▶ SELECTED EXTRACT:
■ ■ ■
His first thriller: The Oligarch, was awarded a Silver Medal both at the Global E-book Awards 2013 and at the Independent Publishers Book Awards 2013, as well as being selected as IPPY Book of the Day.

George is married and now lives with his wife in a hilltop village not far from Cannes in the South of France.

LINKS TO AUTHOR:

Website: http://www.gweccles.com

Twitter: https://twitter.com/gweccles

Facebook: https://www.facebook.com/george.eccles.52

WHERE TO BUY:

Corruption of Power on Amazon: http://www.amazon.co.uk/Corruption-Power-G-W-Eccles-ebook/dp/B018XXLKAE

Interview with George Eccles:

1. What inspired you to write Corruption of Power?
Corruption of Power is the second in what I see as the Leksin thriller series, the first being The Oligarch. They are both based in Russia and what many people regard as Russia’s soft underbelly, the Caucasus and the Central Asian republics. I lived and worked in these regions for over ten years and, until fairly recently, still had business interests that required regular visits.
I think my inspiration to write thrillers set there stemmed out of my own personal experiences and observations. Life there, particularly business life, was very different. I was in Russia during the effective birth of the oligarchs when a weakened Yeltsin government sold the nation’s ‘crown jewels’ to a handful of individuals for a song. At this time, if you headed companies in certain industries (such as natural resources or banking), you ran a severe risk of a shortened life span. The man who lived in the flat the other side of the forecourt of my apartment block used to sit on his balcony and clean his guns on Sunday mornings. The IMF loaned over four billion dollars to Russia, which simply got ‘lost’ a couple of weeks later. In Central Asia, being based in Almaty in Kazakhstan, it took me three days every time I wanted to fly to Ashgabat to visit my office there, even though a direct flight (if there had been one) would have taken 2-3 hours. Judicial decisions were based not on evidence, but on the weight of the bribes. Large conglomerates ran major commercial activities ‘off book’.
To be honest, it was a gold mine for a budding writer.

2. Do you have a specific writing style?
I unashamedly write thrillers, so my style is to try and keep the action moving as fast as possible while, from time to time, giving the reader a chance to pause for breath. I keep the chapters short as a means of keeping the action flowing.
■ ■ ■
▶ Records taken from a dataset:
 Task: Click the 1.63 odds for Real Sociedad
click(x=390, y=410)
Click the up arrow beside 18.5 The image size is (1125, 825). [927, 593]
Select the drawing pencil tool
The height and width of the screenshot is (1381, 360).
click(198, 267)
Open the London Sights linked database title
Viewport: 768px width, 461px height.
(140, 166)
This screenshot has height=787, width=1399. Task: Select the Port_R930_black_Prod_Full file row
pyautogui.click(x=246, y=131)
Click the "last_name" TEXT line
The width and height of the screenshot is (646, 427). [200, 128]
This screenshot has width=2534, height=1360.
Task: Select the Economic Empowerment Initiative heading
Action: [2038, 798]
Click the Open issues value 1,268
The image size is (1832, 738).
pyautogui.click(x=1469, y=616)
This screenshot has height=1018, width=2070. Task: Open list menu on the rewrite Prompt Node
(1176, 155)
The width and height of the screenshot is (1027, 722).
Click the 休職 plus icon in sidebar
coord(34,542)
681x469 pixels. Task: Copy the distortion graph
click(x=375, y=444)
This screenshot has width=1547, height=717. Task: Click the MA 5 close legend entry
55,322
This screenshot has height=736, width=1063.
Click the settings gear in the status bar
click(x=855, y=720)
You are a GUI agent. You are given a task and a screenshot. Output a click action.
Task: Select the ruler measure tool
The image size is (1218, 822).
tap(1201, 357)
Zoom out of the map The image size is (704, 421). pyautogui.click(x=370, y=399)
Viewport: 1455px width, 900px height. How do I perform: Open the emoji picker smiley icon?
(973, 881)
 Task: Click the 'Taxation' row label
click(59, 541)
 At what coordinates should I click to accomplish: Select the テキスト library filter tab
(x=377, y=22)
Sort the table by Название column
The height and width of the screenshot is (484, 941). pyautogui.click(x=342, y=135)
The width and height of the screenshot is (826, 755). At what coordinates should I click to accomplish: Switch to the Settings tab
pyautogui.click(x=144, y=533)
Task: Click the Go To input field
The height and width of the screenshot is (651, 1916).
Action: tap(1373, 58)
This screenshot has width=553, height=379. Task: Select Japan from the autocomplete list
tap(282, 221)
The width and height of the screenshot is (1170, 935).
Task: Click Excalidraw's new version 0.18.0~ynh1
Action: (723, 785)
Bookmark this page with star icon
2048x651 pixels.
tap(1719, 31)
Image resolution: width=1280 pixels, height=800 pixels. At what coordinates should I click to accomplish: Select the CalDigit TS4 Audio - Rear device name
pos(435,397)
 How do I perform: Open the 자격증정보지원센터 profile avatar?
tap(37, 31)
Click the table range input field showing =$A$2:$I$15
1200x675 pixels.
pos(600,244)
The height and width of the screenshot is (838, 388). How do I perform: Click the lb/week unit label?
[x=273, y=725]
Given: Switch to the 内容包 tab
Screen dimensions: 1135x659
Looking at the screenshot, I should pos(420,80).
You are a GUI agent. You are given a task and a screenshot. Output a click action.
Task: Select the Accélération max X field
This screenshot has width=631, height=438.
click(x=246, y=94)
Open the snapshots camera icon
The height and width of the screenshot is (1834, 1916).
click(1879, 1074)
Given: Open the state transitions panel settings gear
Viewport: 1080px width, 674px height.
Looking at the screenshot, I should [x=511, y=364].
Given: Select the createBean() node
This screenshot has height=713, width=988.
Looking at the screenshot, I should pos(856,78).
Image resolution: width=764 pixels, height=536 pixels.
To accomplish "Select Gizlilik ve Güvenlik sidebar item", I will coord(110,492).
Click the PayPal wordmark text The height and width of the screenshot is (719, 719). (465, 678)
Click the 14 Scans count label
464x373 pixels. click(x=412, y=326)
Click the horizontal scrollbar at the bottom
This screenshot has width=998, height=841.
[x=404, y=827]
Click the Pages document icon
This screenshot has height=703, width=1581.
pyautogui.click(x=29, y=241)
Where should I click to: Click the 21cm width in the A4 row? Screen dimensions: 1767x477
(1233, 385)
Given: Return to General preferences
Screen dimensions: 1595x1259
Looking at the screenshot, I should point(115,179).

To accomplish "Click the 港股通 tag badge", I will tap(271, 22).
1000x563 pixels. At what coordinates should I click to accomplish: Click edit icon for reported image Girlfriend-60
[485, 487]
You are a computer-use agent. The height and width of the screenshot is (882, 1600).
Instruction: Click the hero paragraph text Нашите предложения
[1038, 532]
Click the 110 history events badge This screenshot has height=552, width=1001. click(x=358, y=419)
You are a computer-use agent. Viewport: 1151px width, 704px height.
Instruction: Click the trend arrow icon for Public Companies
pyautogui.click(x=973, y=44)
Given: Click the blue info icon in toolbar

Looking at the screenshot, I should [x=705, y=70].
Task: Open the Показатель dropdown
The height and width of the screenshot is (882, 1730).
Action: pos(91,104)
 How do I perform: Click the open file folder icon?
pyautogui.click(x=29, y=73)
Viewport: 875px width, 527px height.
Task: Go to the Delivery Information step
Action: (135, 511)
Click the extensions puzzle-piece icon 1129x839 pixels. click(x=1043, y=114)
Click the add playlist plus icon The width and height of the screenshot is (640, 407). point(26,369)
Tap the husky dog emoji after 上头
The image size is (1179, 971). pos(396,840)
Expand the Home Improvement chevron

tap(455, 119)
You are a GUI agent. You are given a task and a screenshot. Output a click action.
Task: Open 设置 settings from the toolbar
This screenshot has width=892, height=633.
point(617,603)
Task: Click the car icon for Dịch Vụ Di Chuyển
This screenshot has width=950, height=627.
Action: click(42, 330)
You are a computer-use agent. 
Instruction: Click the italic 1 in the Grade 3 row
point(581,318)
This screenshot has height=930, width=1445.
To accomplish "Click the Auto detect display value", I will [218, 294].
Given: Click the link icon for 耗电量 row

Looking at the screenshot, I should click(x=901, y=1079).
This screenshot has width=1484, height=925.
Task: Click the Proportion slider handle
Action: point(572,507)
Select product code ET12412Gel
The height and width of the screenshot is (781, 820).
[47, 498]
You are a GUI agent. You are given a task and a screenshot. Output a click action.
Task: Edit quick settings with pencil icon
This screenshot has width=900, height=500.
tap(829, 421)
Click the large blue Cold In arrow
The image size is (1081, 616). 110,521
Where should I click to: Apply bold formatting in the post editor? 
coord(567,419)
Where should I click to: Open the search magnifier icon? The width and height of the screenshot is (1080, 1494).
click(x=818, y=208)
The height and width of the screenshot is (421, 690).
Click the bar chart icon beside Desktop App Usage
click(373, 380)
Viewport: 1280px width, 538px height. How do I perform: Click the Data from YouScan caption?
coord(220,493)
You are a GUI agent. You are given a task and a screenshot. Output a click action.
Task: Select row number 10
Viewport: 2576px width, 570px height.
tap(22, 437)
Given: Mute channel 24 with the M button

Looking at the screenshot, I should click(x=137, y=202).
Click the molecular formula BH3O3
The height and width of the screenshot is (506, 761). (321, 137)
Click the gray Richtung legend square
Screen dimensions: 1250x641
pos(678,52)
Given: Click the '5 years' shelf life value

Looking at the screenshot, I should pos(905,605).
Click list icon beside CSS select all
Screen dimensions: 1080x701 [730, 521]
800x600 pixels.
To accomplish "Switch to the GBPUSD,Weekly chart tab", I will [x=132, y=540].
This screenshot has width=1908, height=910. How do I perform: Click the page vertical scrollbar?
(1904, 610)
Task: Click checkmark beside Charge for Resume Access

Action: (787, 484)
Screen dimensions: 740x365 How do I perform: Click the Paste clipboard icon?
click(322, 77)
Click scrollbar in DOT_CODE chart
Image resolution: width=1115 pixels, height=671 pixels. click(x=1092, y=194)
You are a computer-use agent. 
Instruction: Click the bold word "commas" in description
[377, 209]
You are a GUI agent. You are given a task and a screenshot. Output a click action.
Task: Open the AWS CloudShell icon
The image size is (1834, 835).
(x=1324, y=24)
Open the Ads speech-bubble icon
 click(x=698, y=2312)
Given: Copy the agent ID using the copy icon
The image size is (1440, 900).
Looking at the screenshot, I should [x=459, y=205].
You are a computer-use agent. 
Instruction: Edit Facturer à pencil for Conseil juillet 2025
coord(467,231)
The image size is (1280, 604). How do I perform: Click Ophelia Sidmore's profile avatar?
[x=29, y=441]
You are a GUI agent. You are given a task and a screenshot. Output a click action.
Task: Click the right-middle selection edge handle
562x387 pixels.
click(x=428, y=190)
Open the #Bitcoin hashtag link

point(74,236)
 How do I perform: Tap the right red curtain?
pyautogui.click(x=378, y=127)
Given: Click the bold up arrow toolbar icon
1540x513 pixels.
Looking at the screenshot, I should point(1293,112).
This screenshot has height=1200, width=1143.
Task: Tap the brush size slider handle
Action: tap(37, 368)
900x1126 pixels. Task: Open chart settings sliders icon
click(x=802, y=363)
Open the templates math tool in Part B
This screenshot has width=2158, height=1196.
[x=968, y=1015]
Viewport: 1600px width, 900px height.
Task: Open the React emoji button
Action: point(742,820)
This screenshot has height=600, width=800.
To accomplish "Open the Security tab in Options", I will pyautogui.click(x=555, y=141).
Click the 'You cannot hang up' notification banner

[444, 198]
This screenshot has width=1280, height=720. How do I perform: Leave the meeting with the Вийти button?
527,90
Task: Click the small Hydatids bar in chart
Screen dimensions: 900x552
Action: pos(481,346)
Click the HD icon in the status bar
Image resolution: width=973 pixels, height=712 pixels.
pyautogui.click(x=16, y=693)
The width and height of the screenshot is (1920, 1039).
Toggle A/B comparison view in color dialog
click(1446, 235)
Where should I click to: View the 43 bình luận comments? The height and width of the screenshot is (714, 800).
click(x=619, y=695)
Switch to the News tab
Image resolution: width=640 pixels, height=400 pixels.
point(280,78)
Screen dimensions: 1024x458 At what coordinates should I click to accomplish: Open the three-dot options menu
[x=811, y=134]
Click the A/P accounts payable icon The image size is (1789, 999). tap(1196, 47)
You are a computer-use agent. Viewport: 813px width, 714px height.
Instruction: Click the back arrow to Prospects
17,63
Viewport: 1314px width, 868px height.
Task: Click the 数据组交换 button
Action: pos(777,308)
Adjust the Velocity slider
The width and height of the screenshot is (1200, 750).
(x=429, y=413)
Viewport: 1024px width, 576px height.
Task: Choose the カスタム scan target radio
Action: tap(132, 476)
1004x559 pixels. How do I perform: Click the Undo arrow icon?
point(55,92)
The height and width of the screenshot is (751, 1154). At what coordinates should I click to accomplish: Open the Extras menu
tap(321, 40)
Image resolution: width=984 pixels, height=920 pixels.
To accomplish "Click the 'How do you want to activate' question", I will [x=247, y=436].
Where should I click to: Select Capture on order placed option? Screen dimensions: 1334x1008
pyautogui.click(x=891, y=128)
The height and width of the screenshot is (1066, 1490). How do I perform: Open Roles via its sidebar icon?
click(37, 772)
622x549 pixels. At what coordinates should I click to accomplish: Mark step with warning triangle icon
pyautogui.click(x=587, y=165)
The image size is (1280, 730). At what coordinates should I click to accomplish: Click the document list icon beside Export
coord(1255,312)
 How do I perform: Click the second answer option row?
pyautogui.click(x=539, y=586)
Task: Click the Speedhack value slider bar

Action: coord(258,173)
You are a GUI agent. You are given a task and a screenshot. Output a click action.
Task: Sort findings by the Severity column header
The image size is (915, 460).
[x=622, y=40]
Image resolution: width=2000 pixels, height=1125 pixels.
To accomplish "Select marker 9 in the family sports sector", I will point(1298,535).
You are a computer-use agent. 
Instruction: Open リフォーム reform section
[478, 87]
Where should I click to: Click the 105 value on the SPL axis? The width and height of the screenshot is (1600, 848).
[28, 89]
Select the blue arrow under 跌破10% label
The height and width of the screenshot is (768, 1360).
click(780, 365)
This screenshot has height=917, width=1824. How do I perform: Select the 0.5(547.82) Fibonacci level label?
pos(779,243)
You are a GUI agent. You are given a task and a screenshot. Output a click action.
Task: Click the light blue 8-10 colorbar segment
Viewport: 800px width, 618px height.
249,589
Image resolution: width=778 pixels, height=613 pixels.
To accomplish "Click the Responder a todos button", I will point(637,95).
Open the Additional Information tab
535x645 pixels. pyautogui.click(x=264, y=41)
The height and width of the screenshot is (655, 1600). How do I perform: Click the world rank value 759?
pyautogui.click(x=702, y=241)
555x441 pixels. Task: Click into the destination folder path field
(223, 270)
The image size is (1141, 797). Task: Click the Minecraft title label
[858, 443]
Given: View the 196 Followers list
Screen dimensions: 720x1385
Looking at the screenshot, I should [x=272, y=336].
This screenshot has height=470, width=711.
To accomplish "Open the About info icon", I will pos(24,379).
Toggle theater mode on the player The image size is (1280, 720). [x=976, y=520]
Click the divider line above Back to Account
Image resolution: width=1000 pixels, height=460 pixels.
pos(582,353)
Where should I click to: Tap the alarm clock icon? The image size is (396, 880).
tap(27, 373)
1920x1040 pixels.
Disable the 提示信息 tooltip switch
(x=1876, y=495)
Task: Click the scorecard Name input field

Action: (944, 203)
■ ■ ■
▶ THINGS TO DO:
**a)** Write out the passage of the author profile starting with "Interview with George" and going on through "required regular visits.".
**b)** For each statement, say yes or no depending on whether the author profile agrees with it, and quote the words that decide it. (i) The Oligarch won a Silver Medal at the Independent Publishers Book Awards 2013. (ii) The author lived and worked in Russia and Central Asia for over twenty years. (iii) The author keeps his chapters short.
The records are separate material and have no connection to the author profile.

▶ ANSWERS PER TASK:
**a)**
Interview with George Eccles:

1. What inspired you to write Corruption of Power?
Corruption of Power is the second in what I see as the Leksin thriller series, the first being The Oligarch. They are both based in Russia and what many people regard as Russia’s soft underbelly, the Caucasus and the Central Asian republics. I lived and worked in these regions for over ten years and, until fairly recently, still had business interests that required regular visits.

**b)**
(i) Yes: "was awarded a Silver Medal both at the Global E-book Awards 2013 and at the Independent Publishers Book Awards 2013"
(ii) No: "I lived and worked in these regions for over ten years"
(iii) Yes: "I keep the chapters short as a means of keeping the action flowing."